Quero ser David Lynch
por Bruno CarmeloGraupel Poetry (algo como “poesia do floco de neve”, em tradução literal) começa como um drama realista: um casal gay acorda durante a noite, por causa dos pesadelos de um deles. O rapaz se levanta e pega um remédio, enquanto a câmera imóvel mostra a aspirina sendo dissolvida na água, durante cerca de dois minutos. O rosto do personagem está cortado pelo enquadramento. Parece que estamos no território comum do cinema de autor, com planos lentos, contemplativos, luzes naturais e cenas banais do cotidiano.
Mas logo o filme toma rumos inesperados. A imagem começa a tremer, como se existisse uma interferência magnética (alguns espectadores chiaram na sala, acreditando em um erro de projeção), o personagem passa a ter sonhos em que é perseguido. Os dois homens entram em um estranho bar silencioso, com uma diva estranha ao meio (imagem ao lado), que sufoca uma cliente do bar com o simples poder do olhar.

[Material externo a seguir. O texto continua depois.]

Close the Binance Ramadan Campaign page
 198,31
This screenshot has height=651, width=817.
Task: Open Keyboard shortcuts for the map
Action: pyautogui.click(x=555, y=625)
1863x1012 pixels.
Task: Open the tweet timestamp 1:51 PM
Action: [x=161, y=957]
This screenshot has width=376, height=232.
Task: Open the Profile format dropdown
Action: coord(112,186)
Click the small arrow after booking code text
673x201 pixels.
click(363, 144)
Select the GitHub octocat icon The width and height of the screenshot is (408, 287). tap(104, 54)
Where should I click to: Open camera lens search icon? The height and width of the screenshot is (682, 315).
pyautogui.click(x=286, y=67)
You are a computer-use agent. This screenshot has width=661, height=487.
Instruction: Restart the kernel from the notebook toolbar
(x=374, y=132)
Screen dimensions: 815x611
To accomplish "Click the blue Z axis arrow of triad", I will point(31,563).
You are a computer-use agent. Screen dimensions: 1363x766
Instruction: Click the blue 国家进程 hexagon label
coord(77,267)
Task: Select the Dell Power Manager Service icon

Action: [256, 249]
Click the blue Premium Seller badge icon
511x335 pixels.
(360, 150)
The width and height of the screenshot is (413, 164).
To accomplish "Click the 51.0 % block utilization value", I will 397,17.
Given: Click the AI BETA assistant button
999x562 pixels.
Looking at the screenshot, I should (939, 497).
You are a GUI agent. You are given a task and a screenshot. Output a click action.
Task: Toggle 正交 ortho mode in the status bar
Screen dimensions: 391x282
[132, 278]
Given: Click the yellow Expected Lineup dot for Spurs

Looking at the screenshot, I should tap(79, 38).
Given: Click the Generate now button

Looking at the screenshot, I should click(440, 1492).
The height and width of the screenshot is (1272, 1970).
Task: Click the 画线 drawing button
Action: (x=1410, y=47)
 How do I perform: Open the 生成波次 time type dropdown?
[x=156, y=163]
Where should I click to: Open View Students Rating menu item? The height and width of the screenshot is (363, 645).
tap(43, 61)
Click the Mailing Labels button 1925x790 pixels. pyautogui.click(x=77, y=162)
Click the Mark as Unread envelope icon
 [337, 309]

O diretor já tinha avisado, e mesmo incluído na sinopse oficial de seu filme, que Graupel Poetry era inspirado em David Lynch. No entanto, mais do que uma inspiração, esta obra lembra uma cópia de baixíssimo orçamento de Cidade dos Sonhos. Todos os elementos e metáforas estão presentes: as caixas e cores simbólicas, os personagens que trocam de papel a certa altura da narrativa, assassinato misterioso e mesmo o famoso Clube Silêncio, em versão chinesa, com lanternas de dragões na entrada, planos fechados e muito gelo seco para encobrir o fato de que o local não tem uma direção de arte tão caprichada quanto no filme de Lynch.
Mas é justamente aí que se encontra o grande problema da obra chinesa: ela tenta resumir sua referência, sua paixão pelos filmes sombrios e eróticos, ao jogo nonsense e à narrativa fragmentada. David Lynch não se tornou famoso e respeitado apenas pela atmosfera sugestiva de suas tramas, e sim por um complexo uso de sons distorcidos, direção de arte onírica, enquadramentos precisos e referências metalinguísticas. Graupel Poetry, sem os recursos nem a reflexão necessários, passa apenas por uma história confusa, muito mal agenciada.
Assim, não se sabe qual dos personagens (ambos trabalham como atores) é de fato convidado para o filme de sucesso, se Ming conhece ou não a garota assassinada, se Ming e Leung são de fato irmãos ou não. Cada cena aparece para negar o sentido da cena precedente. Os espectadores do Rio Festival Gay de Cinema 2013 saíram confusos da sala, perguntando se tinham de fato entendido o que aconteceu. Ninguém possuía uma resposta milagrosa que conferisse coerência ao conjunto.
De qualquer modo, essa não parecia ser a intenção do diretor Bruce X. Saxway, que queria confundir, perturbar os sentidos, e nesse sentido teve sucesso. Talvez ele esteja contente com o resultado. Mas com seu prazer malicioso e auto congratulatório, o diretor se esqueceu de dizer algo sobre seu tema, esqueceu que o público também pode querer desfrutar da história – e não apenas ser manipulado em um jogo de faz de conta.